Как видно из этих двух примеров, весьма наглядно представляющих технический подход Франкла, его терапевтическая техника проблематична по той же причине, по какой проблематичен его подход к дерефлексии. В авторитарной манере он предлагает пациенту смысл. Но делая так, не отдаляет ли он пациента еще более от принятия полной личностной автономии? Тот же вопрос возникает, когда мы изучаем работу других терапевтов, фокусирующихся на вопросе смысла.
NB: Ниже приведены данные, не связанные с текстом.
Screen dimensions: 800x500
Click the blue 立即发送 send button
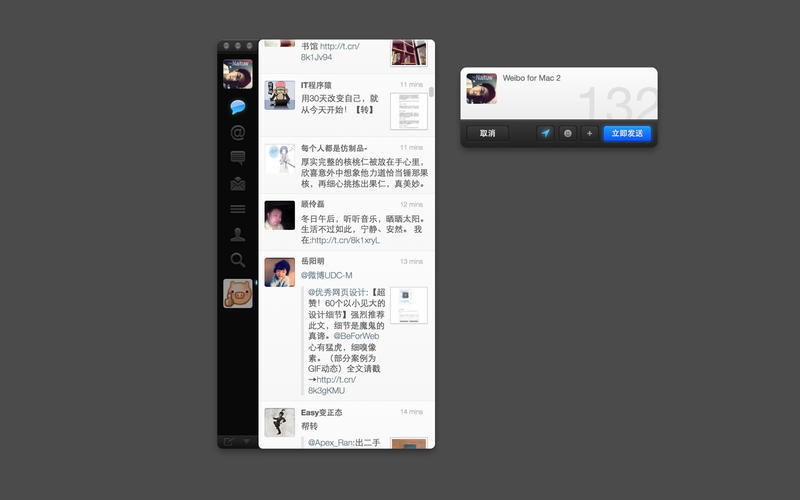[627, 133]
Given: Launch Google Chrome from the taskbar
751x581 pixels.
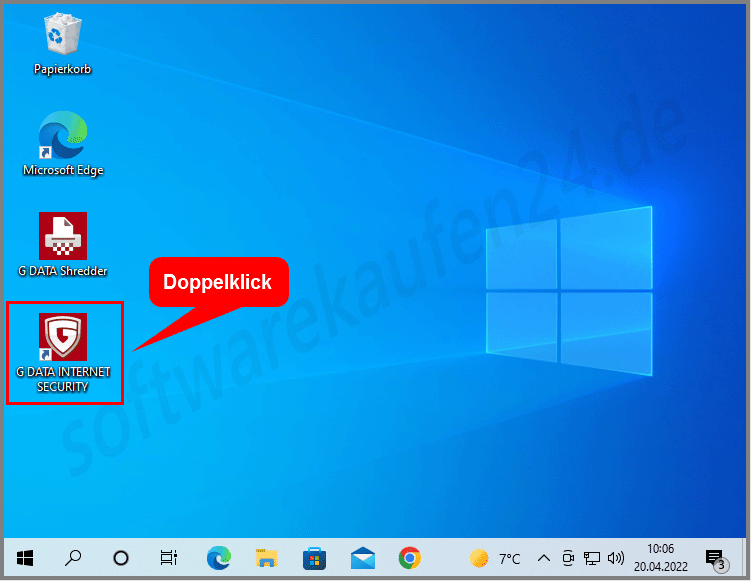Looking at the screenshot, I should [409, 558].
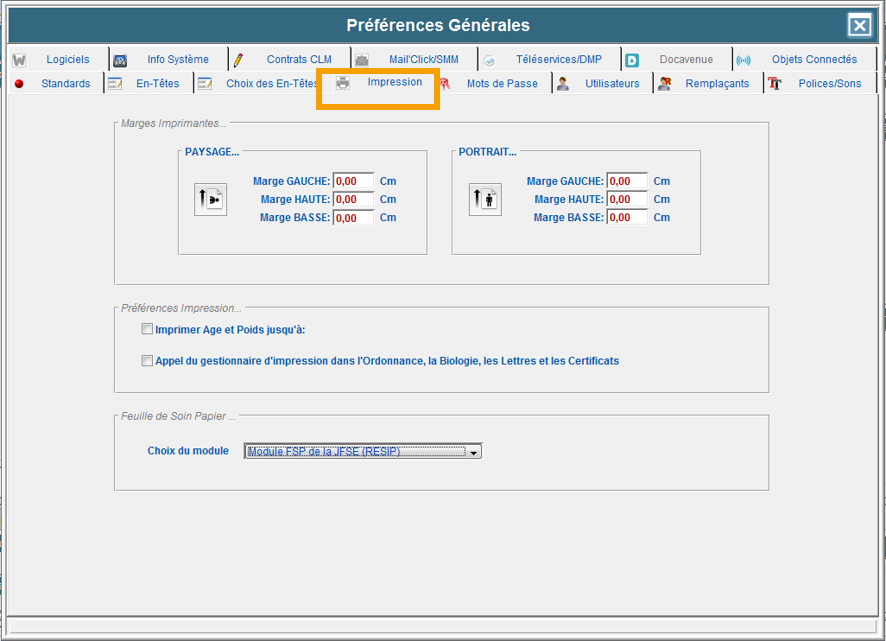Tick the Appel du gestionnaire d'impression checkbox
Screen dimensions: 886x641
[x=147, y=361]
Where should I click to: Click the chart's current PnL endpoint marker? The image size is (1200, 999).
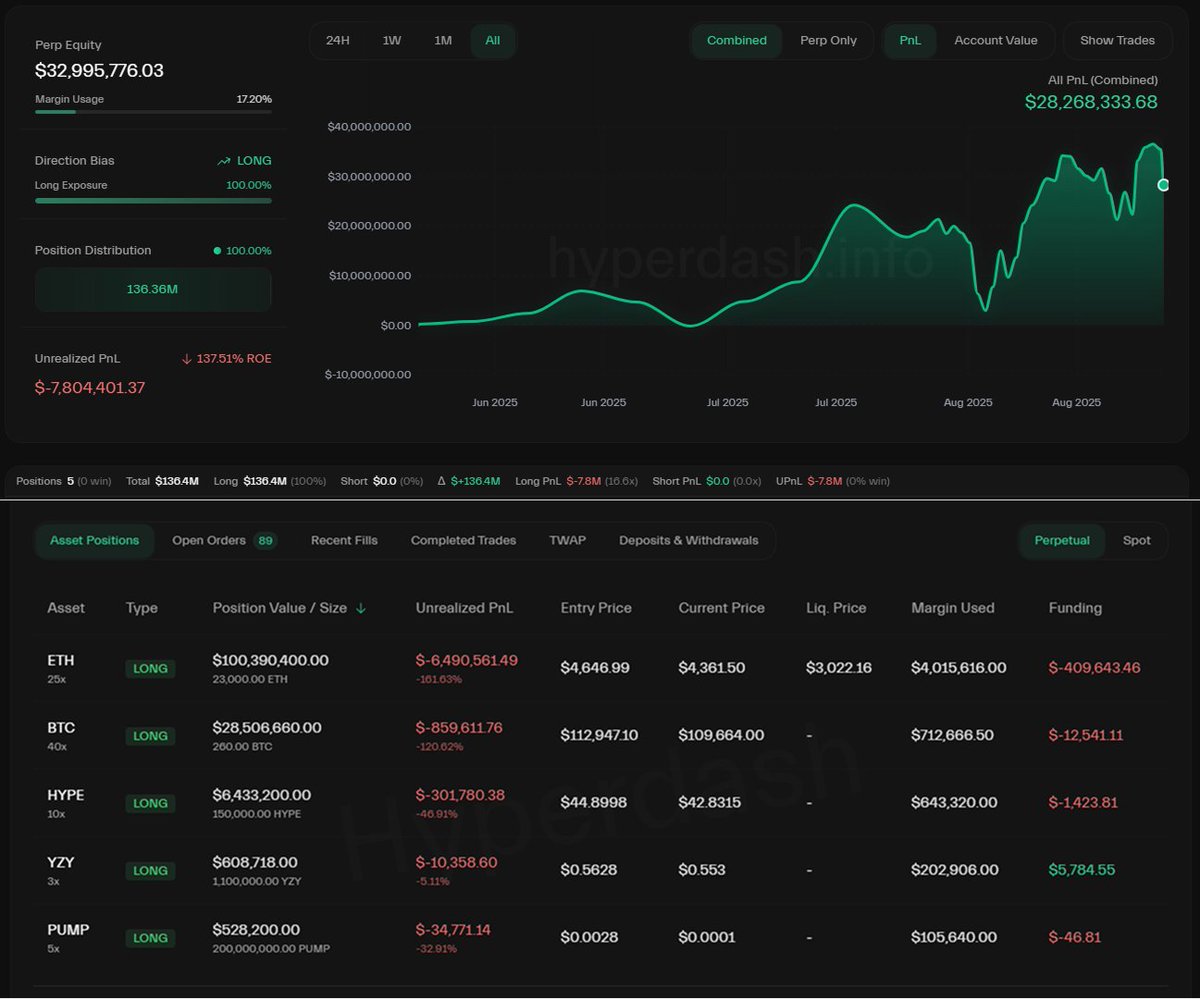pyautogui.click(x=1164, y=185)
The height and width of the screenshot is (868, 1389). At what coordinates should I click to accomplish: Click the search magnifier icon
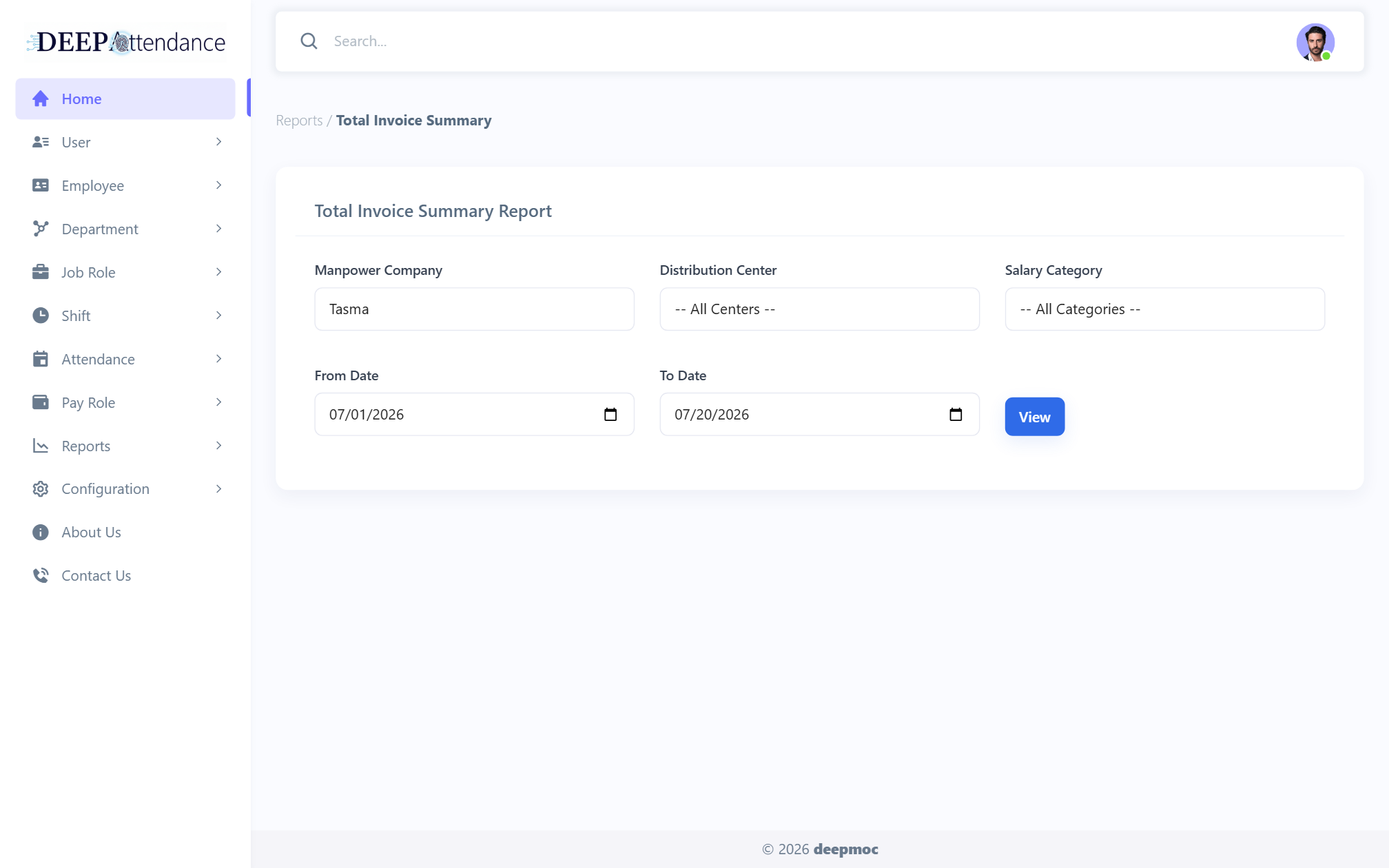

Например, Юнг рассказывает о случае, когда он также открыто предложил пациентке смысловую схему. Пациенткой была молодая, неверующая образованная еврейка с аналитическим складом ума, страдающая тяжелым неврозом тревоги. Расспросив о ее происхождении. Юнг узнал, что дед пациентки был раввином, широко признаваемым как цадик, святой, обладающий вторым зрением. Она и ее отец всегда посмеивались над этой ерундой. Юнг почувствовал инсайт о ее неврозе и сказал ей: «Теперь я намерен сказать вам то, что вы, можете быть, не сумеете принять. Ваш дед был цадиком…Ваш отец предал тайну и повернулся к Богу спиной. А у вас невроз потому, что в вас живет страх Бога». Интерпретация, рассказывает Юнг, «потрясла ее, как удар молнии».

В ближайшую ночь Юнг видел сон: «Прием проходил в моем доме, и девушка [пациентка] была там.